- Source text:
The procedural differences in a Contempt proceeding include the fact that the defendant is entitled to an oral hearing, as opposed to merely defending a Motion brought on Affidavit evidence. This creates scheduling difficulties and longer lead times and adds to cost.

It is possible, however, with a view to controlling cost and minimizing delays, for the Affidavit evidence supporting the Motion for Contempt to be accepted as the deponent’s evidence-in-chief, with the complaining party being cross-examined on their Affidavits. Similarly, the issue can be addressed by having a pre-motion examination for discovery on the Affidavits and then a proceeding using Affidavit evidence and those transcripts.

Because of the potential remedies in a Contempt proceeding, compliance with the applicable Rules of Civil Procedure is often strictly construed and much more rigorous. There is an enhanced level of clarity and specificity as to the alleged breaches (who, what, when, where, why) that must be contained in the Notice of the proceeding (although there is some case law stating that you can look to the combined presentation in the Notice of the proceeding and the supporting affidavits). Hearsay evidence, unless not challenged or not central to the issues, is generally prohibited. The Court Orders in question need to be specifically clear as to the actions necessary to comply, or to avoid breaching, though there is some jurisprudence that states that one must comply with the spirit and intent of a Court Order.

Therefore, in most circumstances, there is not much to be gained by pursuing a Contempt procedure as opposed to a Compliance Motion, unless previous Compliance Motions have proven to be futile.

Satisfying the Burden of Proof

In a Contempt proceeding, proof to a standard of beyond a reasonable doubt is often enhanced by third-party evidence and showing a persistent pattern of behavior, despite communications about the prior breaches. In Canada, it is not necessary to prove any intent to interfere with the administration of justice, but merely intent or recklessness regarding a known requirement of the Court Order. The proof required is not that the alleged contemnor knowingly chose to disobey a Court Order, but merely that the offending parent committed an intentional act or omission that itself involves a breach of the Order.

There is a difference between the complaining parent’s legal burden of proof, however, and the evidential burden of proof. Once the complaining parent has demonstrated a clear Court Order and an intentional act or omission (or reckless act or omission) that involves a non-compliance with that Order, the defendant must respond with evidence to demonstrate sufficient legal justification for the non-compliance in the circumstances. This is a shift of the “evidential burden,” not a shift in the burden of proof.

Defenses in such circumstances involve proving mitigating factors or having purged the Contempt and offering compensation, such as makeup time.

Older case law struggled with describing the expected exercise of parental authority and the expected effectiveness of a parent, when examining the asserted defenses of the defendant. In almost all cases the offending parent states that they were “encouraging” the child to attend for their parenting time with the other parent and had told the child that going to the other parent was acceptable to them, but that they “couldn’t get the child to go.” This rather facile defence was in some cases actually considered satisfactory.

More modern case law, however, is clear on the necessity to demonstrate good faith and effective parenting, as if the issue was the child’s refusal to go to school or refusal to go to a doctor. Parents must demonstrate compliance with parenting Orders by indicating what guidance, boundaries, incentives and consequences they are deploying in their parenting and how those have been escalated over time if the children nonetheless continue to refuse to obey their parental directives.

The jurisprudence is clear that “leaving it up to the child” to decide whether or not to attend parenting time with the other parent can be Contempt of Court, since it results in an abdication of parental authority on the issue of parenting time. Passively permitting Court Orders to be undermined, without taking all reasonable steps to cause the children to comply, is generally held to be Contempt. The typical permissiveness and submissiveness betrayed by alienating parents results in overpowered children who act in dysfunctional and antisocial ways.

- To be done:
1 – In the passage on contempt proceedings, what standard of proof applies in a Contempt proceeding?
2 – According to the passage on contempt proceedings, what must parents indicate they are deploying in their parenting to demonstrate compliance with parenting Orders? List each one.
3 – Summarize the passage on contempt proceedings in two sentences.

- Supplied information:
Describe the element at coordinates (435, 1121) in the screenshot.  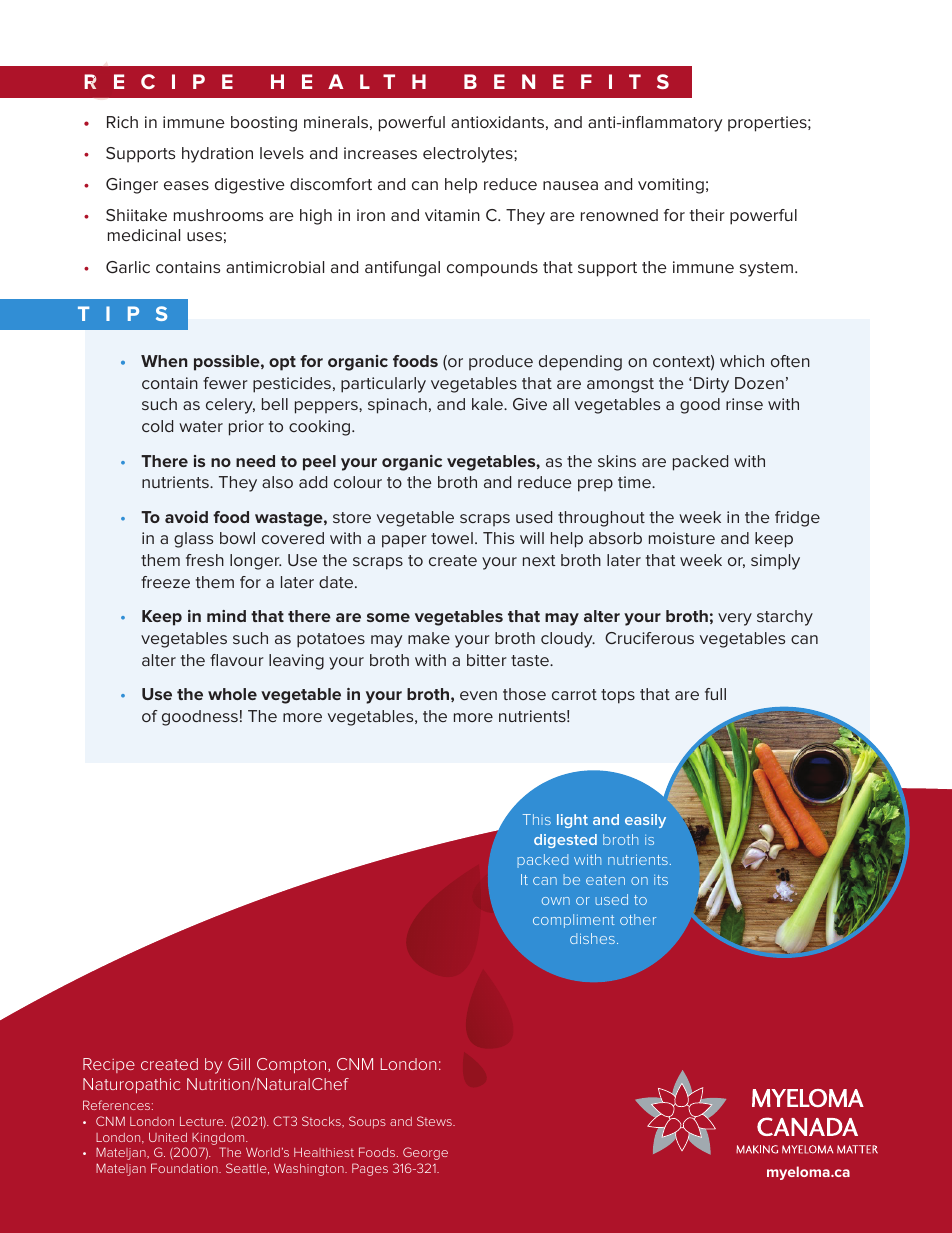
I see `Stews` at that location.
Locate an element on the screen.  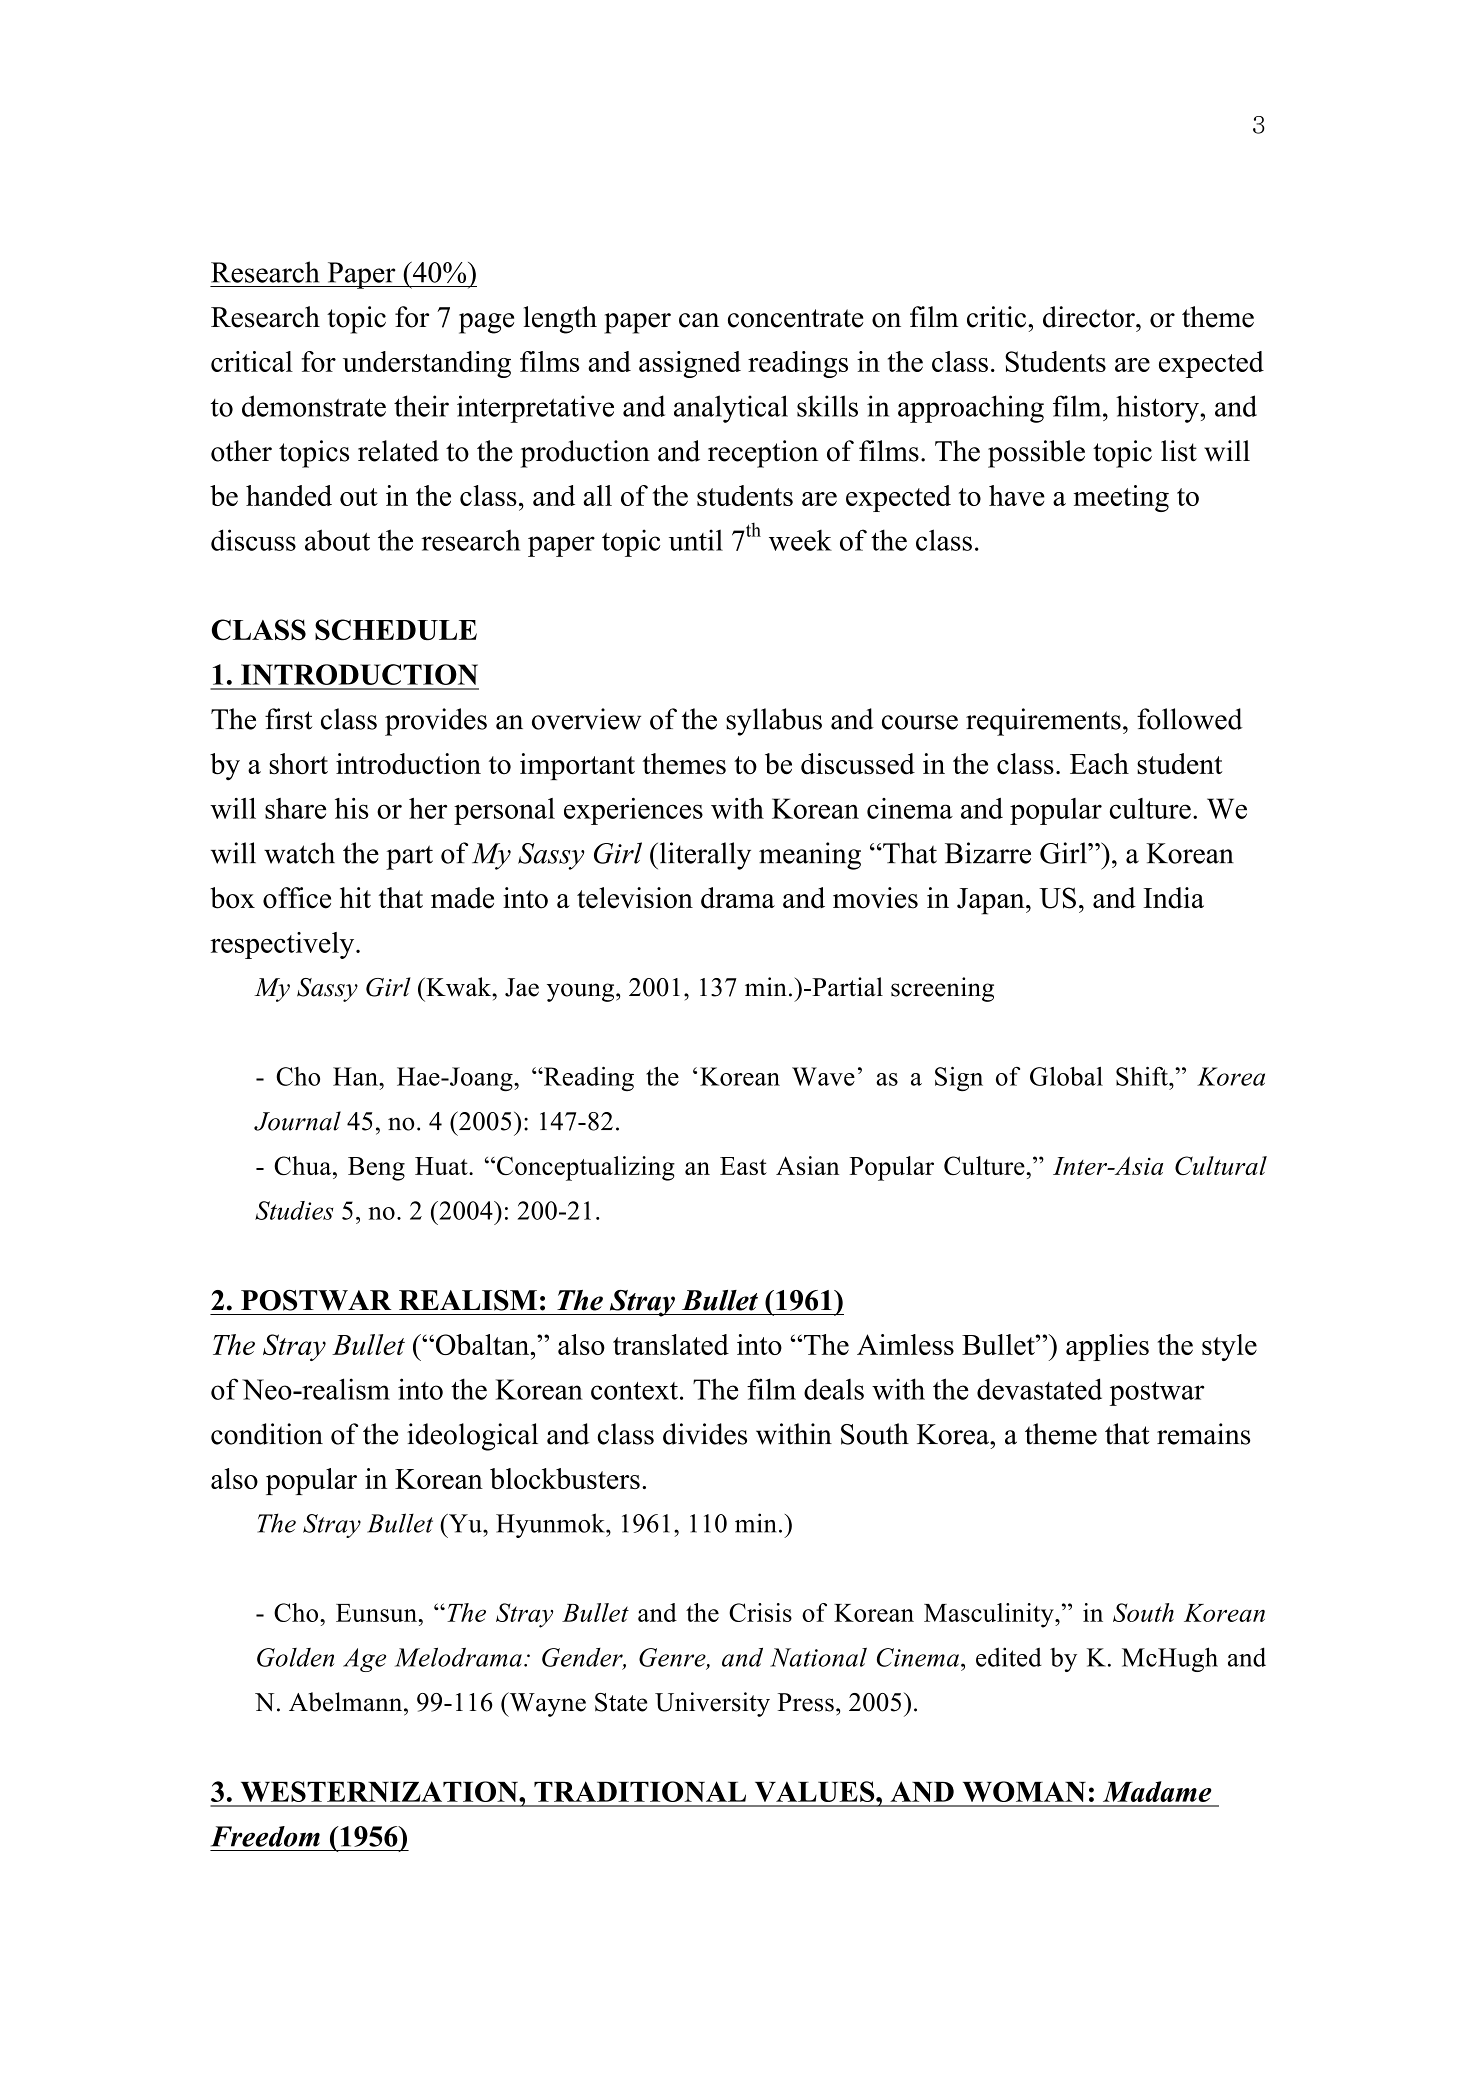
analytical is located at coordinates (731, 409).
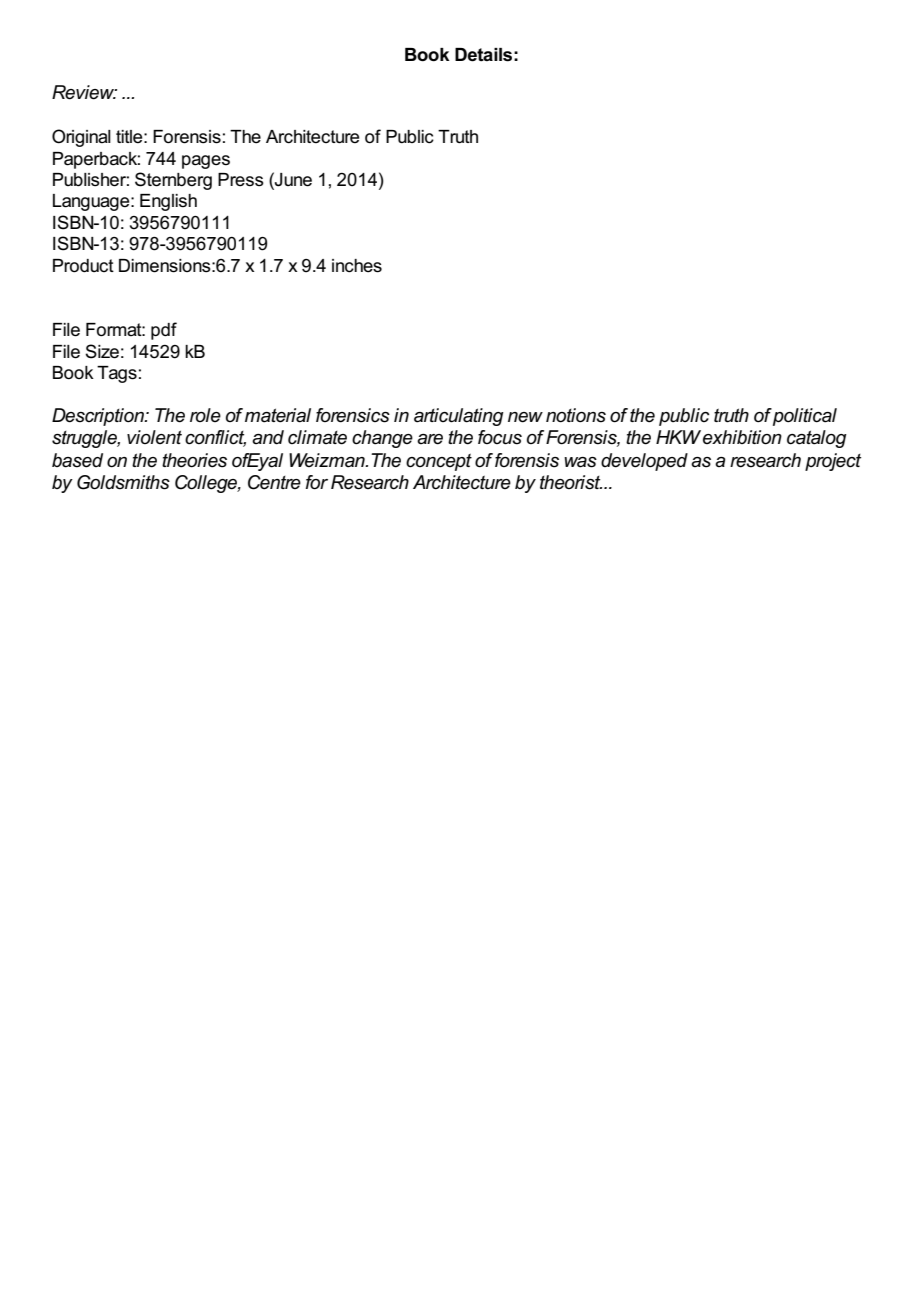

- Results in order:
1 – Proof beyond a reasonable doubt.

2 –
- Guidance
- Boundaries
- Incentives
- Consequences

3 – Contempt proceedings demand an oral hearing, stricter procedural compliance and proof beyond a reasonable doubt, so they usually offer little advantage over a Compliance Motion unless earlier Compliance Motions have proven futile. Once a clear Court Order and an intentional or reckless breach are shown, the defendant must justify the non-compliance, and modern case law holds that leaving parenting time up to the child, rather than actively enforcing it, can amount to Contempt.